- Born: Olha Vasylivna Bura 22 July 1986 Ripniv [uk], Ukrainian SSR
- Died: 10 March 2014 (aged 27) Kyiv, Ukraine
- Occupation: Activist
- Years active: 2002–2014
- Awards: Hero of Ukraine

= Olha Bura =

Ukrainian activist (1986–2014)

Olha Vasylivna Bura (Ольга Василівна Бура; 22 July 1986 – 10 March 2014) was a Ukrainian activist who took part in the Euromaidan protests in Kyiv from late 2013 to early 2014. Born to a poor family in Busk Raion, she did not have a permanent place to work due to illness, doing various jobs in the family home, working briefly at a local bakery as well as doing childcare. Bura died after contracting a blood infection from her hand being injured by members of the Berkut some days before consulting doctors. She was posthumously conferred the title of Hero of Ukraine with the Order of the Gold Star.

A memorial plaque was installed on the primary school in Ripniv she attended, and a sign in the Alley of Memory of the Heroes of the Heavenly Hundred of Lviv Region in Khodoriv was named for her.

==Biography==
On 22 July 1986, Bura was born in the village of Ripniv, Busk Raion, Lviv Oblast, Ukrainian SSR. She was from a poor family, and was brought up in the village of Zhuratin. Bura had three siblings and was the daughter of Nadezhda. From her youth, she was unwell due to a weak kidney and was classified in the third group of disabilities. Bura was educated at Ripniv school from 1993 and then attended Novomylyatyn Secondary School of grades I-III until 2002.

Upon leaving secondary school, she was not required to go and find employment due to her being placed in the third group of disabilities. Bura helped out with jobs at home and briefly worked at a local bakery. She helped the local community to dig potatoes, collect beets and herding cows. Bura also worked as a nanny doing childcare. She did not acquire a permanent job during her lifetime. Bura was married twice (her first husband predeceased her) and did not have any children from both marriages.

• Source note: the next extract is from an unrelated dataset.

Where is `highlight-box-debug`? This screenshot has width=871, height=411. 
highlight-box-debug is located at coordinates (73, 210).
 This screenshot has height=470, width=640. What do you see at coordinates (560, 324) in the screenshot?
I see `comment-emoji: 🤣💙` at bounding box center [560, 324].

She began taking part in the Euromaidan protests at Maidan Nezalezhnosti in Kyiv from 24 November 2013. Bura and her husband spent the following three months and helped the Sea Hundred" Maidan protesters starting from 1 December 2013, guarding and constructing barricades and also working in the kitchen and warehouse. She died in a hospital in Kyiv on 10 March 2014 after contracting a blood infection from her hand being injured by members of the Berkut some days before consulting doctors. On the morning of 13 March, Bura received a funeral service in Ripniv, and she was buried in the village on the same day.

==Awards==
President Petro Poroshenko conferred Bura the title of Hero of Ukraine posthumously "For civic courage, patriotism, heroic defense of the constitutional foundations of democracy, human rights and freedoms, selfless service to the Ukrainian people, demonstrated during the Revolution of Dignity" in November 2014. In June 2015, she was posthumously awarded the Medal "For sacrifice and love of Ukraine" by the Ukrainian Orthodox Church – Kyiv Patriarchate. A memorial plaque dedicated to her on facade of Ripniv Elementary School was unveiled in April 2016. The following month, Bura posthumously received the Certificate of the Supreme Archbishop of Kyiv-Halytskyi Svyatoslav of the Ukrainian Greek Catholic Church. Her name and portrait are engraved on the engraved on both the Kyiv and Lviv memorials of the Heroes of the Heavenly Hundred and a sign in the Alley of Memory of the Heroes of the Heavenly Hundred of Lviv Region in Khodoriv was named for her. Bura was also named an honorary citizen of Busk Raion.